Another note on the use of newspaper articles in this manuscript seems necessary. The article database contains commentaries, editorials, news articles and brief news notices issued by the Deutsche Presseagentur (dpa), a news agency. These articles are qualitatively different and I have sought to clarify in the analysis that follows whenever an article quoted is a commentary or editorial. Because there are no comprehensive data or studies available on either honour killings or forced marriages, I also had to rely on newspaper reports as sources of information on the topic of forced marriages and honour killings. The German government expects a comprehensive study on forced marriages to be completed in the autumn of 2010; see Deutscher Bundestag, Citation2009).

The new citizenship law was enacted in 2000, the immigration and integration laws in 2005.

In cases where the alleged perpetrators were from countries other than Turkey they were usually depicted according to national origin—i.e.

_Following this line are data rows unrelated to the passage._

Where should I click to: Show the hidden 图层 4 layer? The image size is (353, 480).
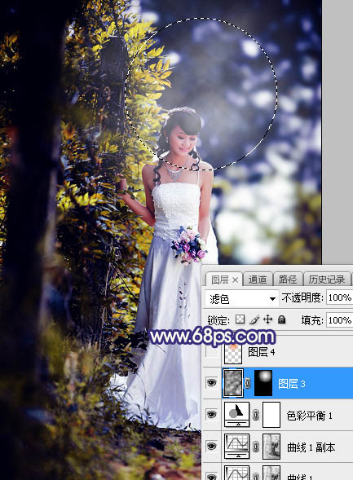[212, 352]
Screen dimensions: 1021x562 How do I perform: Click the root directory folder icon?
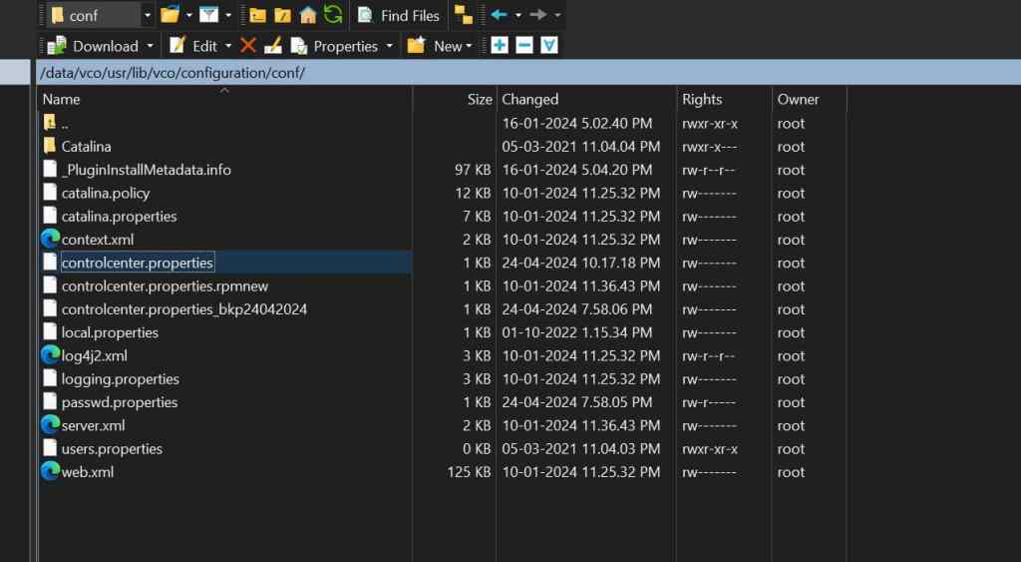[283, 15]
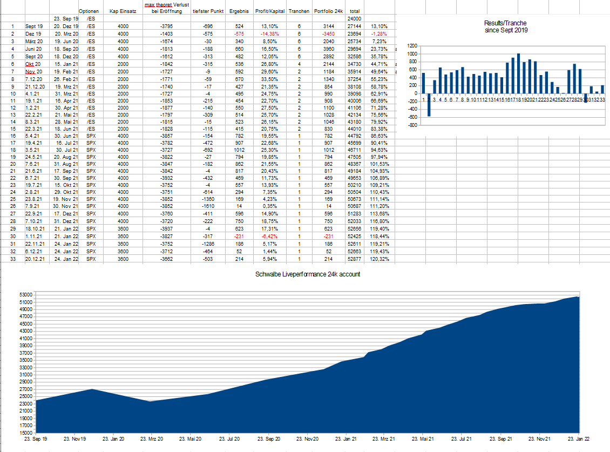This screenshot has width=610, height=452.
Task: Select the "Optionen" column header cell
Action: pyautogui.click(x=89, y=11)
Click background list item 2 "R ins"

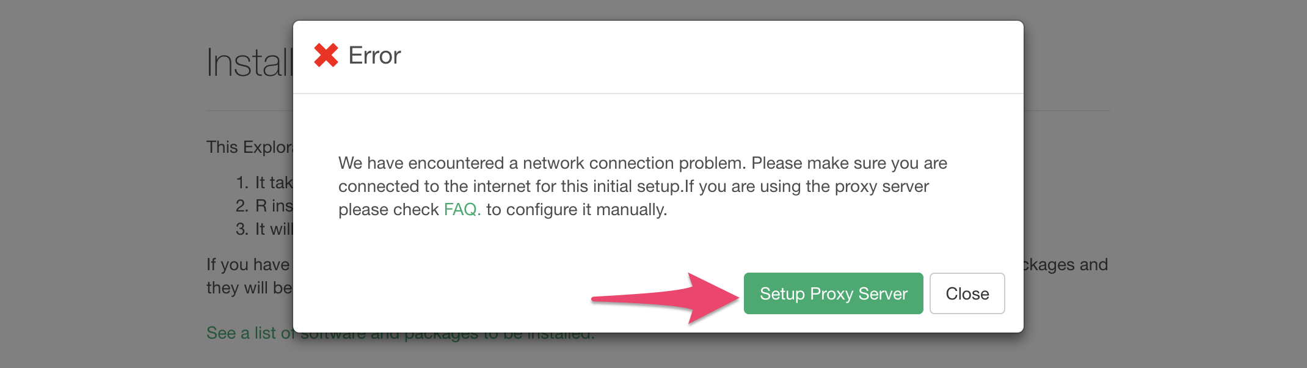click(273, 206)
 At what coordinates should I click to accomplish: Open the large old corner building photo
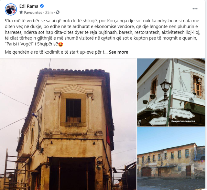coord(68,124)
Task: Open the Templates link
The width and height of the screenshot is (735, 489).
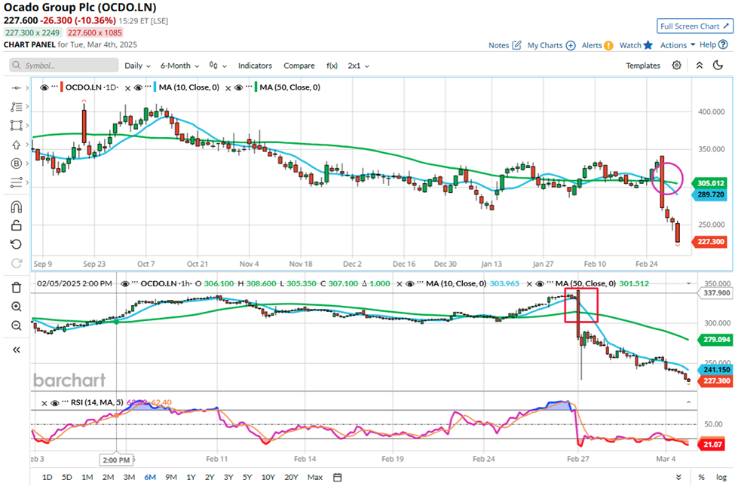Action: [x=642, y=66]
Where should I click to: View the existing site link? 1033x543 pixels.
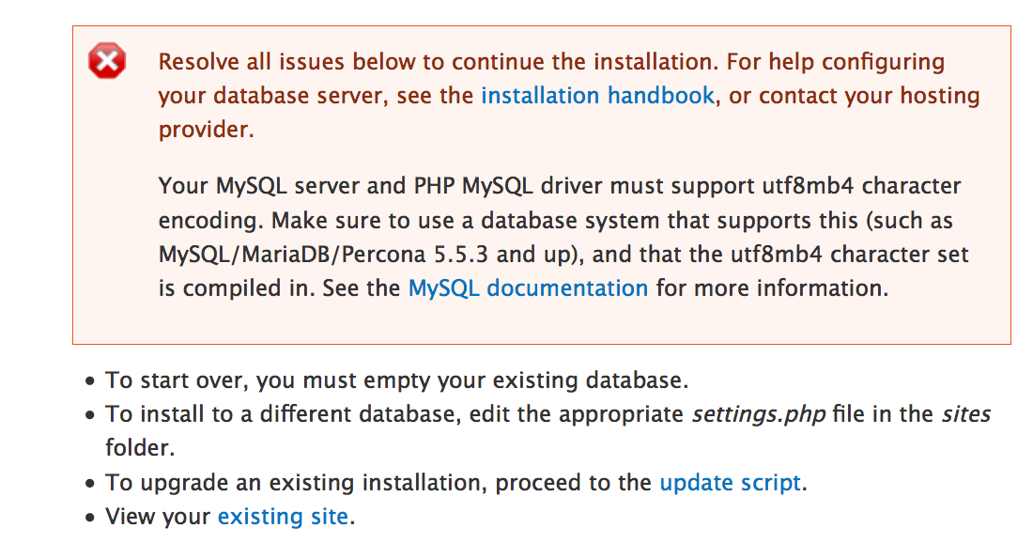(283, 517)
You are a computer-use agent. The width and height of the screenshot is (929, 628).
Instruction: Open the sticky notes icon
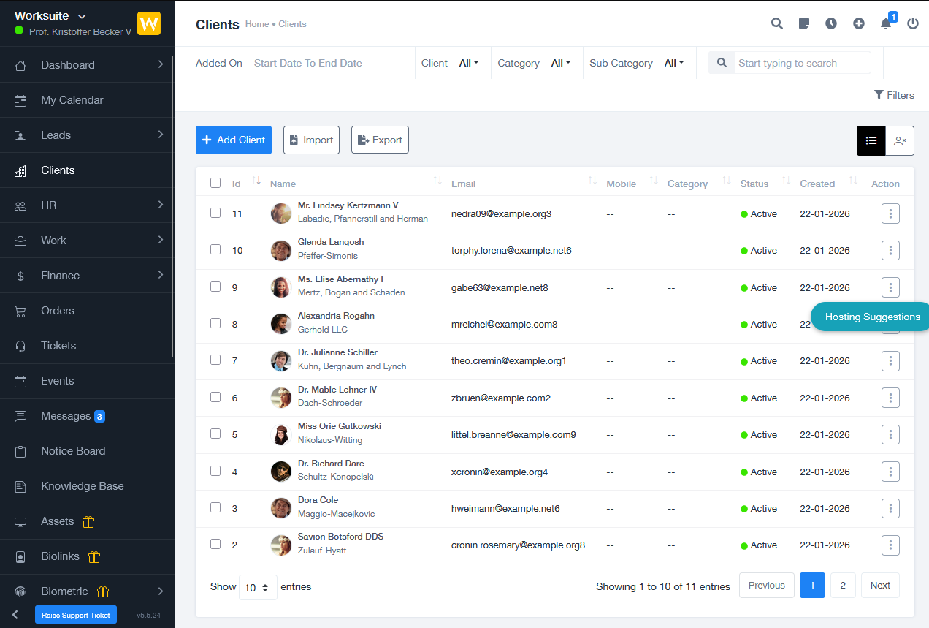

Albanian, etc.

These types of portrayal are not limited to women from Turkey. In a WamS article from November 2007 on forced marriage, Stoldt Citation(2007) emphasises that the prospective husband lived “in a tiny village in Albania” and the prospective (under-age) wife was to “manage his household and bear his children”, again emphasising a traditional lifestyle the author contrasts to getting an education in ‘the Rhineland’ (Stoldt, Citation2007).

Albanians residing in Germany are primarily refugees from Kosovo. While there are, of course, massive differences between Albanians and Turks and Kurds, newspaper reports frequently lump these groups of migrants together.

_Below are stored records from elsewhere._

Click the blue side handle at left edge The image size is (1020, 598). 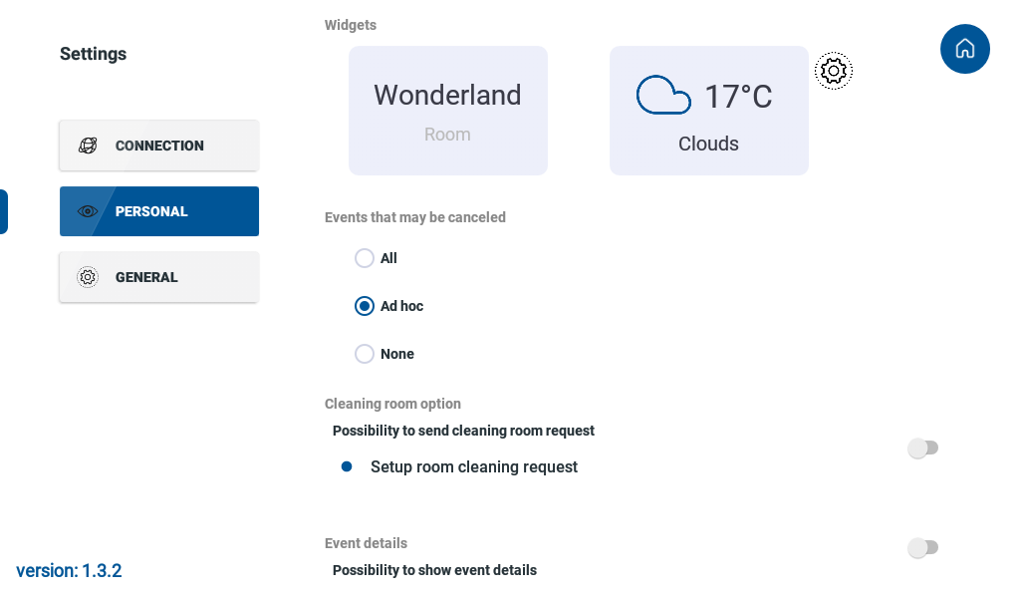point(4,211)
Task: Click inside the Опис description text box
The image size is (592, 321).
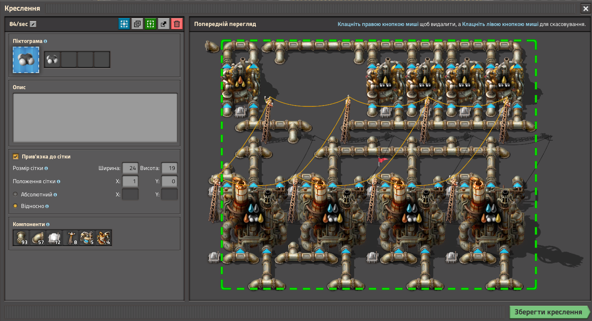Action: pyautogui.click(x=95, y=118)
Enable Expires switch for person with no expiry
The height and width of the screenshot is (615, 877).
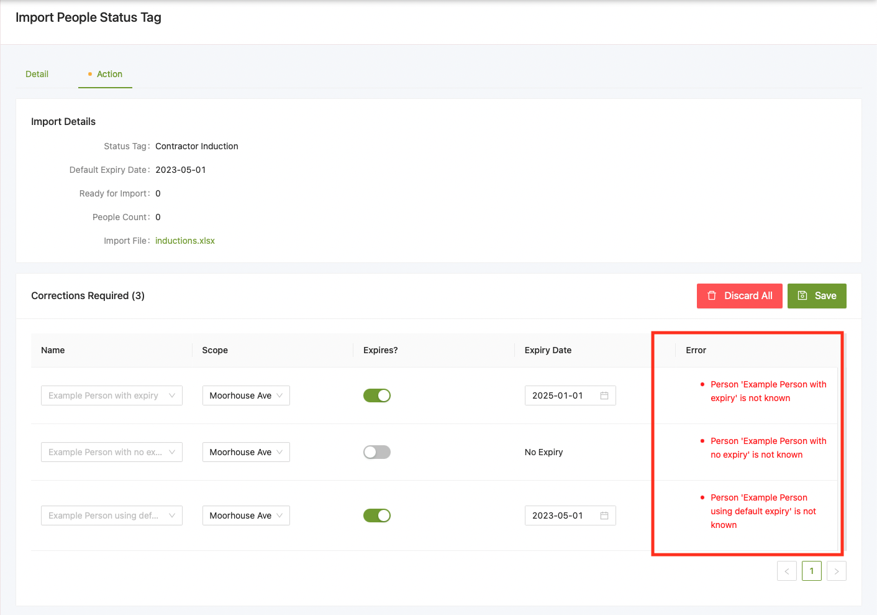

Contrary to such portrayals, the anthropologist Werner Schiffauer insists that honour killings are an effect of the immigration situation. For him, they are part of a sub-culture among immigrant youths of the third and forth generations intent on marking their position as a minority (as reported in an interview published by Focus Magazin, 28 February 2005, No 9, pp. 44–45). Similar scholarly arguments have been advanced by criminologists studying immigration-related crime.

This is only one of numerous articles that uses the phrase “Tragödien, die sich hinter verschlossenen Türen abspielen” (tragedies that play out behind closed doors) and only rarely surface to the public realm.

I only encountered one article that discussed the consequences of marriage migration for a Kurdish man in the Netherlands (Kalnoky, Citation2008). Yet it is a quite common phenomenon for Turkish women who grew up in Germany to meet their husbands when vacationing in Turkey, or through family/friendship connections. Women I interviewed for a related research project proudly spoke of ‘importing’ their husbands.

The Basic Law is Germany's constitution.

There certainly are critical voices in the media that question such dominant portrayals as too often undifferentiated and homogenising immigrant (Muslim) women. Polat Citation(2005), for example, criticises the debate as absurd and suggests instead approaching problems of socioeconomic integration such as employment and education. Literary critic Terkessidis Citation(2005) exposes the ways that Seyran Ates refashioned her more nuanced research findings into a book about the suffering of Muslim women that serves as a wholesale accusation of Islam as oppressive. Such voices were few and far between, however. There is an entire debate between migration researchers and Seyran Ates about the credibility and validity of her accusations and her research. Renowned researchers that questioned Ates' findings and conclusions were subsequently accused by Ates to be worrying only about their research funding and not to know what they were talking about. A large portion of these debates played out on the pages of the German weekly Die Zeit and can be accessed on-line at www.Zeit.de (using the search archive).